Plaintiff contends that defendants breached the implied covenant of good faith and fair dealing, primarily by engaging in improper conduct not conforming with Mass. Gen. Laws ch. 176D § 3. In particular, plaintiff contends that defendants violated the statutory provisions requiring prompt action by the insurer. It is well-established that plaintiffs who have been injured by insurance practices violating chapter 176D may bring an action against the insurer under Mass. Gen Laws ch. 93A. Murphy v. Nat’l Union Fire Ins. Co., 438 Mass. 529, 531, 781 N.E.2d 1232 (Mass.2003) (citing Van Dyke v. St. Paul Fire & Marine Ins. Co., 388 Mass. 671, 675, 448 N.E.2d 357 (1983)).
However, plaintiff here asserts a claim for breach of contract, not a claim under chapter 93A. Unfortunately for plaintiff, the two causes of action are not equivalent.3 As described above, the implied covenant of good faith and fair deal*199ing is intended to provide a cause of action for conduct by one party to a contract that unduly frustrates or renders impossible the expected performance of the contract. Chapter 93A, however, provides a cause of action for unfair and deceptive practices and is not confined to the terms of the relevant contract. Cf. Ayash v. Dana-Farber Cancer Inst., 443 Mass. 367, 385, 822 N.E.2d 667 (2005) (“The scope of the covenant [of good faith and fair dealing] is only as broad as the contract that governs the particular relationship.”). Simply put, chapter 93A casts a wider net because it is not constrained by the expectations created by the contract.
Here, plaintiff alleges that after defendants advised him that the guest house needed to be torn down and rebuilt, the implied covenant of good faith and fair dealing required them to pay him promptly at least the replacement value of the house (approximately $450,000). (PI. Opp. 5). He contends that because defendants instead paid him only $220,000 up front, they thereby breached the covenant. (Id.). But if the Court were to embrace plaintiffs view, it would be reading a new duty into the policy.4 As described above, the implied covenant of good faith and fair dealing may not be invoked for this purpose. Uno Restaurants, 441 Mass, at 385, 805 N.E.2d 957. Accordingly, plaintiffs claim for breach of the implied covenant of good faith and fair dealing will be dismissed.

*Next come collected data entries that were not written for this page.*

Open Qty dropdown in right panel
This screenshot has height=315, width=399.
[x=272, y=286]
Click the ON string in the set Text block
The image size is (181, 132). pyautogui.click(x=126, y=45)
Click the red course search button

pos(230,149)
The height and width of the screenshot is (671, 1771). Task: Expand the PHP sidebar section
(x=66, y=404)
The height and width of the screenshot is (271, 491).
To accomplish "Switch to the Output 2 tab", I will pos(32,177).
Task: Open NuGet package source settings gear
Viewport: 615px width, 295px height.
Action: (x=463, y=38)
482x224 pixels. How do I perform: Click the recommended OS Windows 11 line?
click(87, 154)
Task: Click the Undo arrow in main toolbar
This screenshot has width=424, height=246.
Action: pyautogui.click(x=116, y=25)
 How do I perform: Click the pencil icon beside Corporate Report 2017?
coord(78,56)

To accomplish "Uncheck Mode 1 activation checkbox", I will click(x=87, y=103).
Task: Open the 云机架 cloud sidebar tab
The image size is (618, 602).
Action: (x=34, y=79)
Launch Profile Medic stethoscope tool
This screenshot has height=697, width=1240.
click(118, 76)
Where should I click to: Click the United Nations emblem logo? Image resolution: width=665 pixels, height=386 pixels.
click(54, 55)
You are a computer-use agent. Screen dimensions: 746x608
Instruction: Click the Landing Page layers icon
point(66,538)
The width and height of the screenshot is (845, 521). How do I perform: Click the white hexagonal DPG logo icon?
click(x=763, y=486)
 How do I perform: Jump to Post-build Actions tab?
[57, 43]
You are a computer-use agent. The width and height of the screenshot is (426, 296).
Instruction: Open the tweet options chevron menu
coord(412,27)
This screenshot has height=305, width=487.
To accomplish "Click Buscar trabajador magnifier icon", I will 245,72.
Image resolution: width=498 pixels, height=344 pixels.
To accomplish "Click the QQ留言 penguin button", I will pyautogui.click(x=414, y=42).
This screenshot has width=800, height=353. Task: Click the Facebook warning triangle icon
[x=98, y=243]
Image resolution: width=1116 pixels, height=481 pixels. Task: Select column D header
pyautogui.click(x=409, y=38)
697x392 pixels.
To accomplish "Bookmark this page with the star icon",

B. Claims Concerning the Amount of Loss
In Massachusetts, “the prior submission of a claim to arbitration may have
a preclusive effect on the same claim in a subsequent court action. The inquiry turns, in large part, on whether the ‘right’ or ‘issue’ on which preclusion is sought has been ‘the product of full litigation and careful decision.’ ” Miles v. Aetna Cas. & Sur. Co., 412 Mass. 424, 427, 589 N.E.2d 314 (1992) (quoting Home Owners Fed. Sav. & Loan Ass’n v. Northwestern Fire & Marine Ins. Co., 354 Mass. 448, 455, 238 N.E.2d 55 (1968)). As to reference proceedings pursuant to Mass. Gen. Laws ch. 175, § 99, courts have generally held that the panel’s calculation of the amount of loss has binding preclusive effect, but issues of construction of policy terms “remain open for reexamination in an action on the policy.” Augenstein v. Insurance Co. of North America, 372 Mass. 30, 36, 360 N.E.2d 320 (1977). In other words, the insured can only challenge the panel’s award on the basis that it misconstrued a term in the policy; he cannot simply allege that the award was unfair or challenge the factual findings of the panel. See id. (relying on Fox v. Employers’ Fire Ins. Co., 330 Mass. 283, 113 N.E.2d 63 (1953) to find that referees “find the amount of loss in light of their own interpretation of the
terms of the policy, but the question of construction ... remain[s] open for reexamination in an action on the policy.”); see also F. & M. Skirt Co. Inc. v. Rhode Island Ins. Co., 316 Mass. 314, 55 N.E.2d 461 (1944) (finding that when “the basis of the dispute has to do with the amount of loss or the fact of loss and no question of liability is involved, the case is a proper one for arbitration.”); accord Audubon *200Hill S. Condo. Ass’n v. Cmty. Ass’n Underwriters of Am., 82 Mass.App.Ct. 461, 975 N.E.2d 458 (2012) (interpreting Augenstein as articulating the rule that a party who fails to dispute the meaning of the terms of the policy concedes liability).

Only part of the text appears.